**Excerpted text:**
* * * * * * * * *
Kalasuri Jayasiri Semage (born 1938) (Sinhala: ජයසිරි සේමගේ) is a Sri Lankan artist and newspaper illustrator. His paintings ranging from postcard to gigantic creations of over 40 feet in length can be seen in Sri Lanka. He is known for painting historic scenes

Personal life 
Jayasiri Semage was born in 1938 in Ambalangoda, British Ceylon (now Sri Lanka). He studied at the Dharmasoka College, Ambalangoda. He Semage passed away on 25 August 2021 at the age of 84 at his residence in Nedimala, Dehiwala.

Career 
Exhibitions of Artist Semage have been held in several countries, as well as in Colombo The Main Hall of the UN Center in Geneva (Switzerland) has displayed his paintings, and 'Hands that protect the mother land' in on permanent display. At the Sri Lanka Embassies in Stockholm (Sweden) Manila (Philippines Islands) and the Headquarters of the People Bank in Colombo his creations are also displayed. His work has also been displayed in Oman. His art has also been exhibited in Malaysia. In Australia, three of his works in oil 300 cm X 260 cm in dimension, depicting Asala pageant (perahera) at Kandy, Sri Lanka, and Sri Lanka rural scenes are on permanent display in the large 'Cinnamon' Sri Lankan restaurant in Melbourne.
* * * * * * * * *
**List of tasks:**
1. Translate this sentence from the Jayasiri Semage passage into French: "His work has also been displayed in Oman."
2. For each statement, say whether it agrees with the Jayasiri Semage passage. Answer yes or no and quote the deciding words. (a) Semage was born in Ambalangoda. (b) His creations are displayed at the Sri Lanka Embassy in Tokyo. (c) Three of his oil works are on permanent display in a restaurant in Melbourne.
3. Write out the part of the Jayasiri Semage passage between "Personal life" and "in Nedimala, Dehiwala.", inclusive.
* * * * * * * * *
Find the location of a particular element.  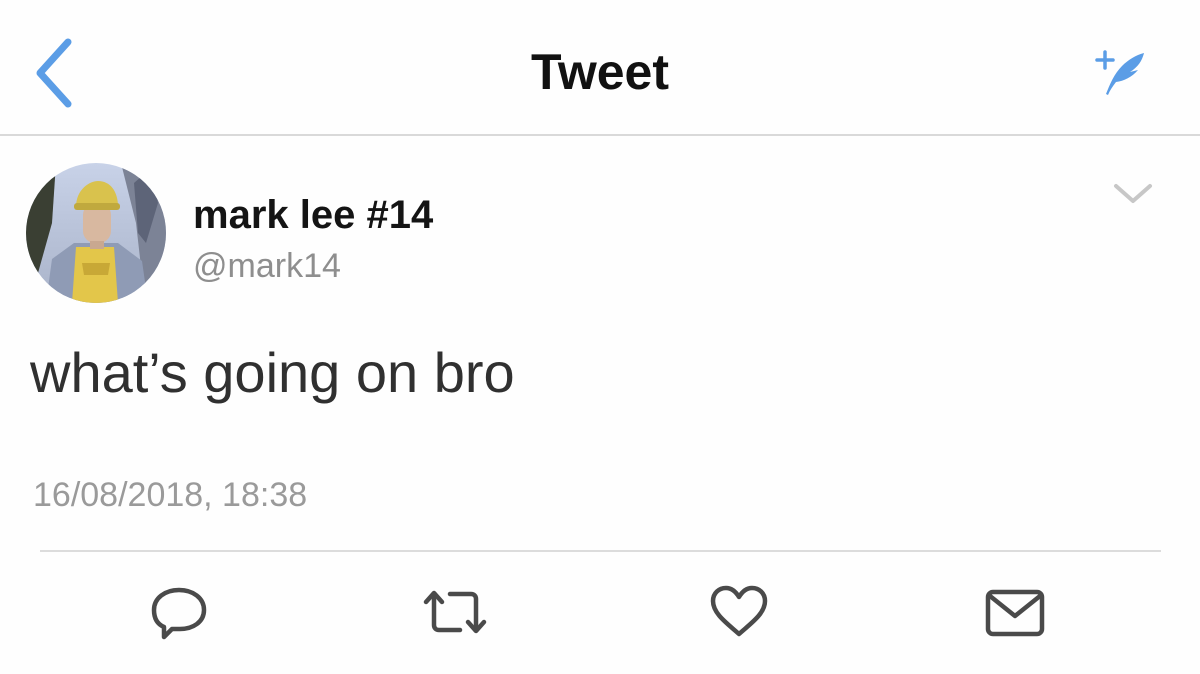

compose-quill-icon is located at coordinates (1120, 72).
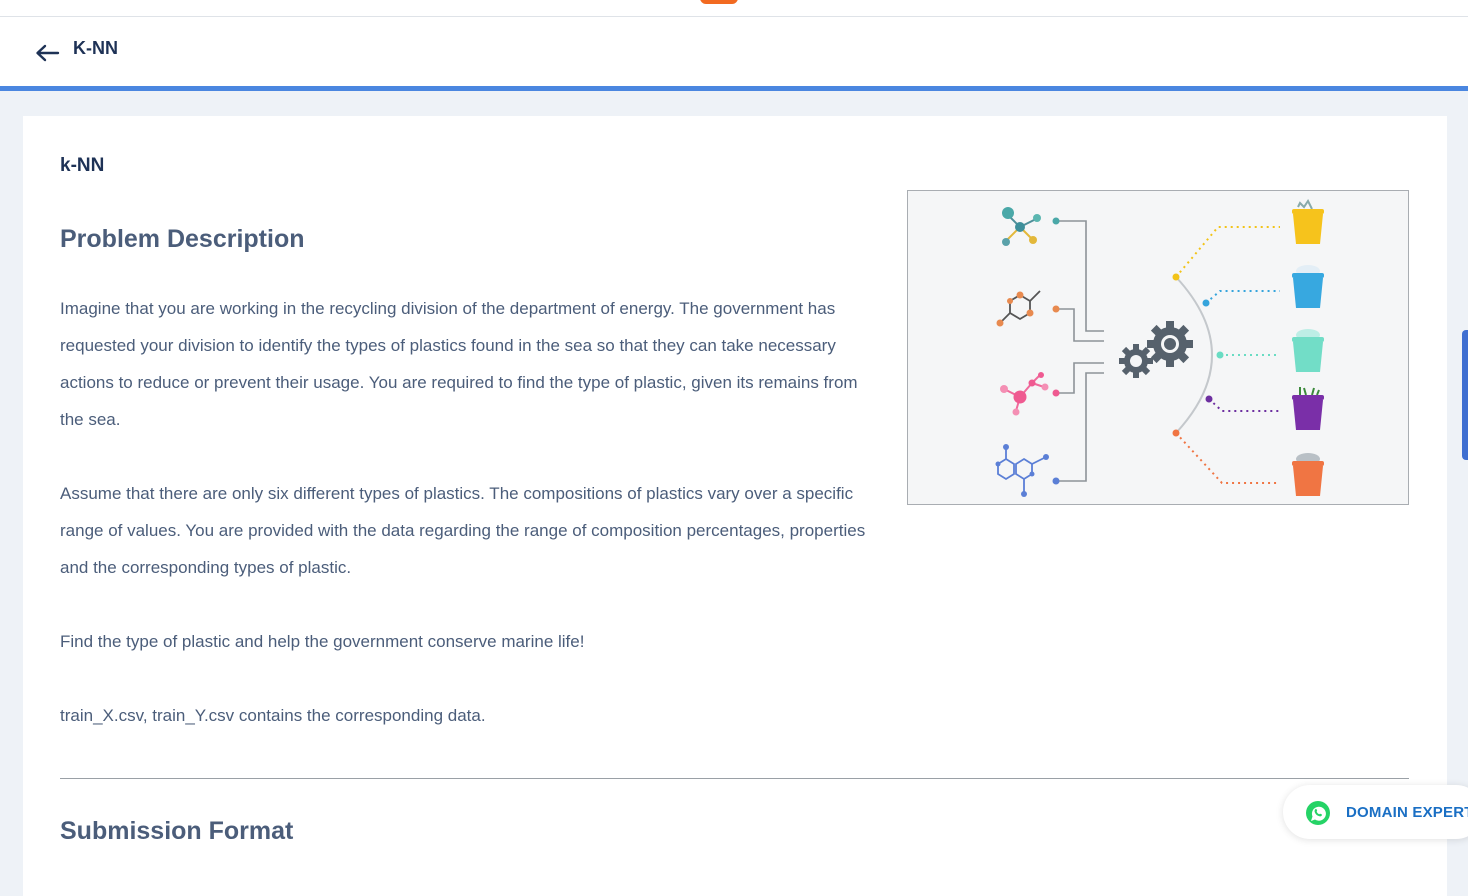  Describe the element at coordinates (1407, 812) in the screenshot. I see `domain-expert-label: DOMAIN EXPERT` at that location.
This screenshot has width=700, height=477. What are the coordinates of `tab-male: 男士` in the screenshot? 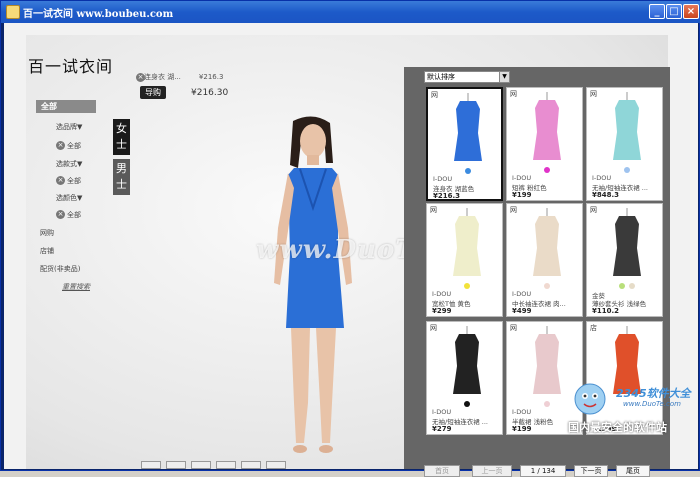 It's located at (122, 177).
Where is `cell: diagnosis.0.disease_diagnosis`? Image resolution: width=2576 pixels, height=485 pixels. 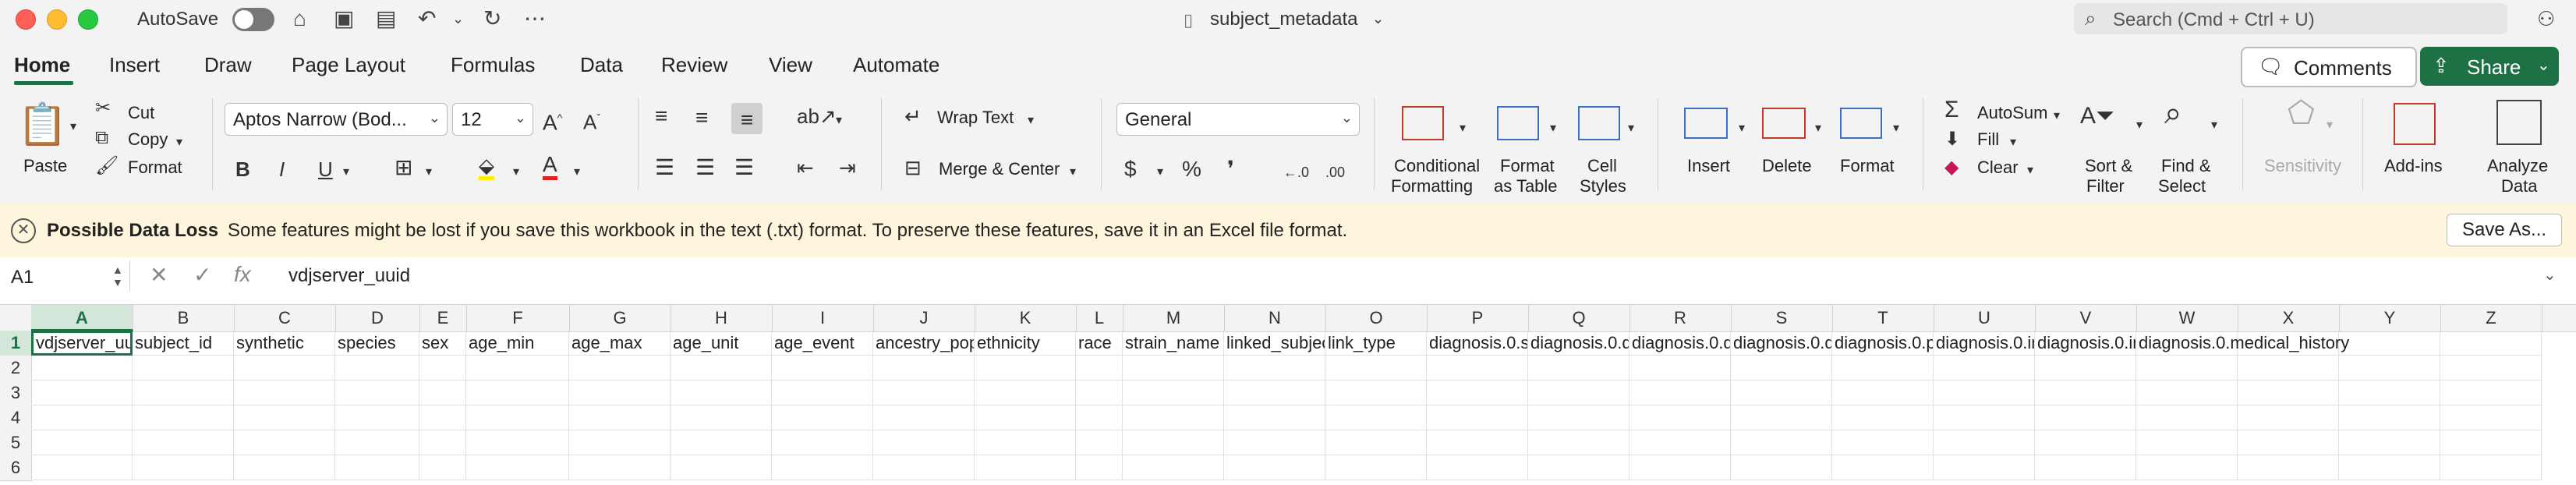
* * * * * * * * *
**Answers by item:**
1. Son œuvre a également été exposée à Oman.

2.
(a) Yes: "Jayasiri Semage was born in 1938 in Ambalangoda"
(b) No: "At the Sri Lanka Embassies in Stockholm (Sweden) Manila (Philippines Islands)"
(c) Yes: "are on permanent display in the large 'Cinnamon' Sri Lankan restaurant in Melbourne"

3.
Personal life 
Jayasiri Semage was born in 1938 in Ambalangoda, British Ceylon (now Sri Lanka). He studied at the Dharmasoka College, Ambalangoda. He Semage passed away on 25 August 2021 at the age of 84 at his residence in Nedimala, Dehiwala.